» **EXERCISE INPUTS**
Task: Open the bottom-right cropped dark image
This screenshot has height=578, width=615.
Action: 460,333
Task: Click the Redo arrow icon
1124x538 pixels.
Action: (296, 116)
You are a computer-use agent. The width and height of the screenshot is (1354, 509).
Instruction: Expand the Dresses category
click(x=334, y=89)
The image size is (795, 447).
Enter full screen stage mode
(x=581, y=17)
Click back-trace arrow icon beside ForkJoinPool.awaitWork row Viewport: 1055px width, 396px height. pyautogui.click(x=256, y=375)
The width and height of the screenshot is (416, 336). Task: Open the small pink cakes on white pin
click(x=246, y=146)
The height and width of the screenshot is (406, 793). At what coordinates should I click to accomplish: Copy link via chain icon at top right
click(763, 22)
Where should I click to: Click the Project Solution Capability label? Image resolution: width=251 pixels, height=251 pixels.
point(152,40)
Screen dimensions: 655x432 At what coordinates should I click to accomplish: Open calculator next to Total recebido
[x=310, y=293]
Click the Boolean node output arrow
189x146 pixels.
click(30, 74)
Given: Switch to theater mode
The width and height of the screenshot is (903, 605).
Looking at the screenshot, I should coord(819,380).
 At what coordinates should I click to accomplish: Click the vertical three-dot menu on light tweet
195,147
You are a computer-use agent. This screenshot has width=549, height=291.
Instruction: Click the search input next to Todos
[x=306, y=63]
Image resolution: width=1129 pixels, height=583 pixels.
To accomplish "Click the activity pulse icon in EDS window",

» **BRIEF**
The records above need copying again. Keep each word as it is.

» **EXERCISE RESPONSE**
Task: Open the bottom-right cropped dark image
This screenshot has height=578, width=615.
Action: 460,333
Task: Click the Redo arrow icon
1124x538 pixels.
Action: (296, 116)
You are a computer-use agent. The width and height of the screenshot is (1354, 509).
Instruction: Expand the Dresses category
click(x=334, y=89)
The image size is (795, 447).
Enter full screen stage mode
(x=581, y=17)
Click back-trace arrow icon beside ForkJoinPool.awaitWork row Viewport: 1055px width, 396px height. pyautogui.click(x=256, y=375)
The width and height of the screenshot is (416, 336). Task: Open the small pink cakes on white pin
click(x=246, y=146)
The height and width of the screenshot is (406, 793). At what coordinates should I click to accomplish: Copy link via chain icon at top right
click(763, 22)
Where should I click to: Click the Project Solution Capability label? Image resolution: width=251 pixels, height=251 pixels.
point(152,40)
Screen dimensions: 655x432 At what coordinates should I click to accomplish: Open calculator next to Total recebido
[x=310, y=293]
Click the Boolean node output arrow
189x146 pixels.
click(30, 74)
Given: Switch to theater mode
The width and height of the screenshot is (903, 605).
Looking at the screenshot, I should coord(819,380).
 At what coordinates should I click to accomplish: Click the vertical three-dot menu on light tweet
195,147
You are a computer-use agent. This screenshot has width=549, height=291.
Instruction: Click the search input next to Todos
[x=306, y=63]
Image resolution: width=1129 pixels, height=583 pixels.
To accomplish "Click the activity pulse icon in EDS window",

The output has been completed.